EXCERPT PROVIDED:
In some implementations, the ball 50 can be manufactured of a durable, shatter-resistant material, such as stainless steel. In that case, once in place, the ball 50 is removable by retracting the assembly 10 to the surface, and disassembling a sufficient portion of the assembly 10 to retrieve the ball 50. If the ball 50 has a sufficiently magnetic composition, then the ball may be retrieved by passing a rod or probe with a magnet affixed thereto to attract and withdraw the ball 50 from the assembly.
In other implementations, the ball 50 can be manufactured of a breakable material, such as Teflon®. When such a ball 50 is in place as in FIG. 10 and the motor is active, the motor can be substantially stopped or slowed down by dropping a fracture implement (not shown), such as a smaller steel ball, to shatter to the ball 50 without retracting the assembly 10 to the surface. If the fracture implement has a smaller diameter than the various bores of the components in the assembly 10, it may pass through the assembly 10 without substantially blocking fluid flow therethrough. Thus, it could be possible to selectively engage and disengage the ball catch sub 100, thereby activating or deactivating the motor section 200 and the valve section 400 as desired to selectively provide a pulsing fluid flow through the drilling string.

THE EXERCISE: Return, word for word, the part of the passage on the ball and the drilling assembly from "In some implementations, the" to "from the assembly.". The lines after this come from a separate source.

SOURCE EXCERPT:
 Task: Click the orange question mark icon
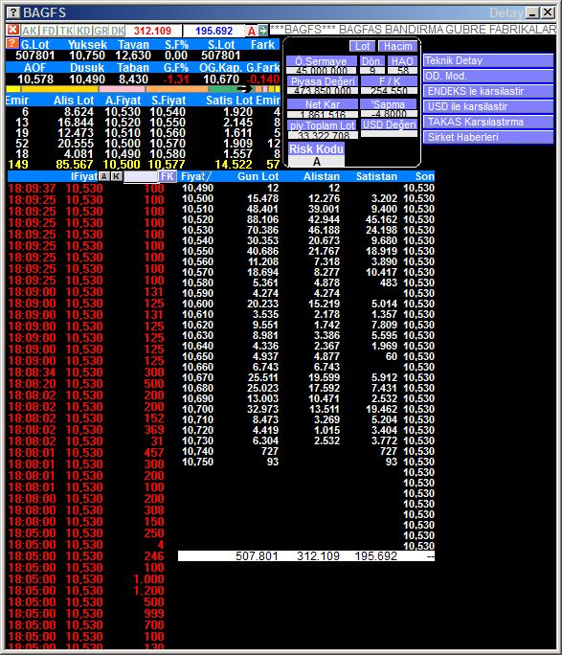pos(12,43)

FULL SOLUTION:
In some implementations, the ball 50 can be manufactured of a durable, shatter-resistant material, such as stainless steel. In that case, once in place, the ball 50 is removable by retracting the assembly 10 to the surface, and disassembling a sufficient portion of the assembly 10 to retrieve the ball 50. If the ball 50 has a sufficiently magnetic composition, then the ball may be retrieved by passing a rod or probe with a magnet affixed thereto to attract and withdraw the ball 50 from the assembly.